Task to carry out:
Only an exact, line-for-line copy of the data will serve as the answer.

-------- Input material

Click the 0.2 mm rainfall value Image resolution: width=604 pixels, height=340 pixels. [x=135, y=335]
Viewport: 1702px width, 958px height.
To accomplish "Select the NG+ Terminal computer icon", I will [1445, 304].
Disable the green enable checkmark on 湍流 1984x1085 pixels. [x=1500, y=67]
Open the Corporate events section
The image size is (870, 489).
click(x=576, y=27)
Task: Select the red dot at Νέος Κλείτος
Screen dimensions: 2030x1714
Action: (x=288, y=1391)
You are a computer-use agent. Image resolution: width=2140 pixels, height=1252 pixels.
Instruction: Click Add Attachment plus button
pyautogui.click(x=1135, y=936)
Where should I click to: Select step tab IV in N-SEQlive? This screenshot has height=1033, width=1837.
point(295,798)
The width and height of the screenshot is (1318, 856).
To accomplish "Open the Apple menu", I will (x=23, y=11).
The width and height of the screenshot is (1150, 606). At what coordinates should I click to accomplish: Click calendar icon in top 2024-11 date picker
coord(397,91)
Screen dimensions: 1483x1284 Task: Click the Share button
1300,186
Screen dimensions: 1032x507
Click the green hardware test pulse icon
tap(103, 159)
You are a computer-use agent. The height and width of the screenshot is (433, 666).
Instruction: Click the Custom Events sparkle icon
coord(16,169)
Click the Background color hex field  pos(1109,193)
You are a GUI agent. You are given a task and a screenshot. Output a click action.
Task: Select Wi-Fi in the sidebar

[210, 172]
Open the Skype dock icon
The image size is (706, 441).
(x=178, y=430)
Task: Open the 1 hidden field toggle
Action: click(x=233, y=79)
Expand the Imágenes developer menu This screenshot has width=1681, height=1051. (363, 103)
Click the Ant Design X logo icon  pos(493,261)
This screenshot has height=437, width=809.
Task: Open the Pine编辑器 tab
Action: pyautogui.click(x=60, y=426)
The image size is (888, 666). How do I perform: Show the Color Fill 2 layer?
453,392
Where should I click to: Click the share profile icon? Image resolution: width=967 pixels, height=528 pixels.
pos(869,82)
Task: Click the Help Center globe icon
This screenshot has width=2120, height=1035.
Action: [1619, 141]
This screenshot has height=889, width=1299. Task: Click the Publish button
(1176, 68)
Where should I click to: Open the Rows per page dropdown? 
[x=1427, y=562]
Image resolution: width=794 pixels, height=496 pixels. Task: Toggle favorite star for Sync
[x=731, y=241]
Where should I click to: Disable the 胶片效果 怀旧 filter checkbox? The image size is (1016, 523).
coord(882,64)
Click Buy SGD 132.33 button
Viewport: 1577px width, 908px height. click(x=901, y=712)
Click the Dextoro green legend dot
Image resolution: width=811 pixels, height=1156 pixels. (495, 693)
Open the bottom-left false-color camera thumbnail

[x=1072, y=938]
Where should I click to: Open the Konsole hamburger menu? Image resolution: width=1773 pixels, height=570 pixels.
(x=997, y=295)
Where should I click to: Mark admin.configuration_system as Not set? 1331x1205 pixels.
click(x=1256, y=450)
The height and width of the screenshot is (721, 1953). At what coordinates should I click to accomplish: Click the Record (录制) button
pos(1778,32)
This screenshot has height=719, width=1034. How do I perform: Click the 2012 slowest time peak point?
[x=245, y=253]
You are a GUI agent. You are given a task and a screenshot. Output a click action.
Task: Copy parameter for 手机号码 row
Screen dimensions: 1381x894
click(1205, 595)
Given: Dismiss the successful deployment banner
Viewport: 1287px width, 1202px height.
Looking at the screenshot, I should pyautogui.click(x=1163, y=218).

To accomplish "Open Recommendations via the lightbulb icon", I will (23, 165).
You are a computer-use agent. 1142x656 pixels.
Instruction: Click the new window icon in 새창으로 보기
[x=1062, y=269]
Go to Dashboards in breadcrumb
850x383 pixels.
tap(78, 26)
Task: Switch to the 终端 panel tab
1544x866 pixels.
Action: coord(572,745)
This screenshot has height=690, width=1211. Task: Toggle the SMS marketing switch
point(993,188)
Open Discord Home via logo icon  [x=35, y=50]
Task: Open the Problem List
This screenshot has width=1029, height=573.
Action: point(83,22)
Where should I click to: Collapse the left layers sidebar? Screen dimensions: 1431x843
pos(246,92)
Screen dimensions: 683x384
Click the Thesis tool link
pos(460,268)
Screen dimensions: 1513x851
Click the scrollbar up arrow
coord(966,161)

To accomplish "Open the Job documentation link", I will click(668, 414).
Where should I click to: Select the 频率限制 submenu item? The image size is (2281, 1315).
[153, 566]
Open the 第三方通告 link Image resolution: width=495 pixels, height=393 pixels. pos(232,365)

----------------

Exercise result:
Click the 0.2 mm rainfall value Image resolution: width=604 pixels, height=340 pixels. [x=135, y=335]
Viewport: 1702px width, 958px height.
To accomplish "Select the NG+ Terminal computer icon", I will [1445, 304].
Disable the green enable checkmark on 湍流 1984x1085 pixels. [x=1500, y=67]
Open the Corporate events section
The image size is (870, 489).
click(x=576, y=27)
Task: Select the red dot at Νέος Κλείτος
Screen dimensions: 2030x1714
Action: (x=288, y=1391)
You are a computer-use agent. Image resolution: width=2140 pixels, height=1252 pixels.
Instruction: Click Add Attachment plus button
pyautogui.click(x=1135, y=936)
Where should I click to: Select step tab IV in N-SEQlive? This screenshot has height=1033, width=1837.
point(295,798)
The width and height of the screenshot is (1318, 856).
To accomplish "Open the Apple menu", I will (x=23, y=11).
The width and height of the screenshot is (1150, 606). At what coordinates should I click to accomplish: Click calendar icon in top 2024-11 date picker
coord(397,91)
Screen dimensions: 1483x1284 Task: Click the Share button
1300,186
Screen dimensions: 1032x507
Click the green hardware test pulse icon
tap(103, 159)
You are a computer-use agent. The height and width of the screenshot is (433, 666).
Instruction: Click the Custom Events sparkle icon
coord(16,169)
Click the Background color hex field  pos(1109,193)
You are a GUI agent. You are given a task and a screenshot. Output a click action.
Task: Select Wi-Fi in the sidebar

[210, 172]
Open the Skype dock icon
The image size is (706, 441).
(x=178, y=430)
Task: Open the 1 hidden field toggle
Action: click(x=233, y=79)
Expand the Imágenes developer menu This screenshot has width=1681, height=1051. (363, 103)
Click the Ant Design X logo icon  pos(493,261)
This screenshot has height=437, width=809.
Task: Open the Pine编辑器 tab
Action: pyautogui.click(x=60, y=426)
The image size is (888, 666). How do I perform: Show the Color Fill 2 layer?
453,392
Where should I click to: Click the share profile icon? Image resolution: width=967 pixels, height=528 pixels.
pos(869,82)
Task: Click the Help Center globe icon
This screenshot has width=2120, height=1035.
Action: [1619, 141]
This screenshot has height=889, width=1299. Task: Click the Publish button
(1176, 68)
Where should I click to: Open the Rows per page dropdown? 
[x=1427, y=562]
Image resolution: width=794 pixels, height=496 pixels. Task: Toggle favorite star for Sync
[x=731, y=241]
Where should I click to: Disable the 胶片效果 怀旧 filter checkbox? The image size is (1016, 523).
coord(882,64)
Click Buy SGD 132.33 button
Viewport: 1577px width, 908px height. click(x=901, y=712)
Click the Dextoro green legend dot
Image resolution: width=811 pixels, height=1156 pixels. (495, 693)
Open the bottom-left false-color camera thumbnail

[x=1072, y=938]
Where should I click to: Open the Konsole hamburger menu? Image resolution: width=1773 pixels, height=570 pixels.
(x=997, y=295)
Where should I click to: Mark admin.configuration_system as Not set? 1331x1205 pixels.
click(x=1256, y=450)
The height and width of the screenshot is (721, 1953). At what coordinates should I click to accomplish: Click the Record (录制) button
pos(1778,32)
This screenshot has height=719, width=1034. How do I perform: Click the 2012 slowest time peak point?
[x=245, y=253]
You are a GUI agent. You are given a task and a screenshot. Output a click action.
Task: Copy parameter for 手机号码 row
Screen dimensions: 1381x894
click(1205, 595)
Given: Dismiss the successful deployment banner
Viewport: 1287px width, 1202px height.
Looking at the screenshot, I should pyautogui.click(x=1163, y=218).

To accomplish "Open Recommendations via the lightbulb icon", I will (23, 165).
You are a computer-use agent. 1142x656 pixels.
Instruction: Click the new window icon in 새창으로 보기
[x=1062, y=269]
Go to Dashboards in breadcrumb
850x383 pixels.
tap(78, 26)
Task: Switch to the 终端 panel tab
1544x866 pixels.
Action: coord(572,745)
This screenshot has height=690, width=1211. Task: Toggle the SMS marketing switch
point(993,188)
Open Discord Home via logo icon  [x=35, y=50]
Task: Open the Problem List
This screenshot has width=1029, height=573.
Action: point(83,22)
Where should I click to: Collapse the left layers sidebar? Screen dimensions: 1431x843
pos(246,92)
Screen dimensions: 683x384
Click the Thesis tool link
pos(460,268)
Screen dimensions: 1513x851
Click the scrollbar up arrow
coord(966,161)

To accomplish "Open the Job documentation link", I will click(668, 414).
Where should I click to: Select the 频率限制 submenu item? The image size is (2281, 1315).
[153, 566]
Open the 第三方通告 link Image resolution: width=495 pixels, height=393 pixels. pos(232,365)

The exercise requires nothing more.